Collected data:
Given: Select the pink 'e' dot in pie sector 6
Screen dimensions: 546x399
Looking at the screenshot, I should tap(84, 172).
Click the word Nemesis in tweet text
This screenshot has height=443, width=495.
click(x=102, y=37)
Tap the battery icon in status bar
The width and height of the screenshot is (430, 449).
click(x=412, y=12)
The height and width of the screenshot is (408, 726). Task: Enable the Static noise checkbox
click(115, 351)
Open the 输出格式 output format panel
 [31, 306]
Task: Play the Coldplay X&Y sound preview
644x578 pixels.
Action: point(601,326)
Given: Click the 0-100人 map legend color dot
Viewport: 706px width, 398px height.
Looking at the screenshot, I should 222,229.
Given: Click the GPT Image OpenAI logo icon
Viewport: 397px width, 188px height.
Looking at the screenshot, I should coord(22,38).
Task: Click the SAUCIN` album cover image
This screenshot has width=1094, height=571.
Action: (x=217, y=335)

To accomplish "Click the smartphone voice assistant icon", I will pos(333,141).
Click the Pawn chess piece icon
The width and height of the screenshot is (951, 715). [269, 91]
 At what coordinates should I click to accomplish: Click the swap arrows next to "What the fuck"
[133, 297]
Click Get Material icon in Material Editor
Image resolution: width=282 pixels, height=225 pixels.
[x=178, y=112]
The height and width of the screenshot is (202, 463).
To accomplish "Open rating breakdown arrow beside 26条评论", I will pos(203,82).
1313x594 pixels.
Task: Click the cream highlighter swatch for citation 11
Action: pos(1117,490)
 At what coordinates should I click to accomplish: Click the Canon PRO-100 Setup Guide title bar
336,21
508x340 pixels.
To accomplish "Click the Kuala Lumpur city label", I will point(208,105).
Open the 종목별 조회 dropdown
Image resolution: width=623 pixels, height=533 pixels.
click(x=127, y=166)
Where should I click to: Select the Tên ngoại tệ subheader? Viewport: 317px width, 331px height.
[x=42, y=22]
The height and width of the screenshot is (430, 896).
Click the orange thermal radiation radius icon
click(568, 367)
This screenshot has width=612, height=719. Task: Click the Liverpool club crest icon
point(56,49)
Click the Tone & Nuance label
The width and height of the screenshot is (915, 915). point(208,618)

■ WHAT THE EXERCISE ASKS ■
Every entry should be retyped exactly as it appears.

■ TASK OUTPUT ■
Given: Select the pink 'e' dot in pie sector 6
Screen dimensions: 546x399
Looking at the screenshot, I should tap(84, 172).
Click the word Nemesis in tweet text
This screenshot has height=443, width=495.
click(x=102, y=37)
Tap the battery icon in status bar
The width and height of the screenshot is (430, 449).
click(x=412, y=12)
The height and width of the screenshot is (408, 726). Task: Enable the Static noise checkbox
click(115, 351)
Open the 输出格式 output format panel
 [31, 306]
Task: Play the Coldplay X&Y sound preview
644x578 pixels.
Action: point(601,326)
Given: Click the 0-100人 map legend color dot
Viewport: 706px width, 398px height.
Looking at the screenshot, I should 222,229.
Given: Click the GPT Image OpenAI logo icon
Viewport: 397px width, 188px height.
Looking at the screenshot, I should coord(22,38).
Task: Click the SAUCIN` album cover image
This screenshot has width=1094, height=571.
Action: (x=217, y=335)

To accomplish "Click the smartphone voice assistant icon", I will pos(333,141).
Click the Pawn chess piece icon
The width and height of the screenshot is (951, 715). [269, 91]
 At what coordinates should I click to accomplish: Click the swap arrows next to "What the fuck"
[133, 297]
Click Get Material icon in Material Editor
Image resolution: width=282 pixels, height=225 pixels.
[x=178, y=112]
The height and width of the screenshot is (202, 463).
To accomplish "Open rating breakdown arrow beside 26条评论", I will pos(203,82).
1313x594 pixels.
Task: Click the cream highlighter swatch for citation 11
Action: pos(1117,490)
 At what coordinates should I click to accomplish: Click the Canon PRO-100 Setup Guide title bar
336,21
508x340 pixels.
To accomplish "Click the Kuala Lumpur city label", I will point(208,105).
Open the 종목별 조회 dropdown
Image resolution: width=623 pixels, height=533 pixels.
click(x=127, y=166)
Where should I click to: Select the Tên ngoại tệ subheader? Viewport: 317px width, 331px height.
[x=42, y=22]
The height and width of the screenshot is (430, 896).
Click the orange thermal radiation radius icon
click(568, 367)
This screenshot has width=612, height=719. Task: Click the Liverpool club crest icon
point(56,49)
Click the Tone & Nuance label
The width and height of the screenshot is (915, 915). point(208,618)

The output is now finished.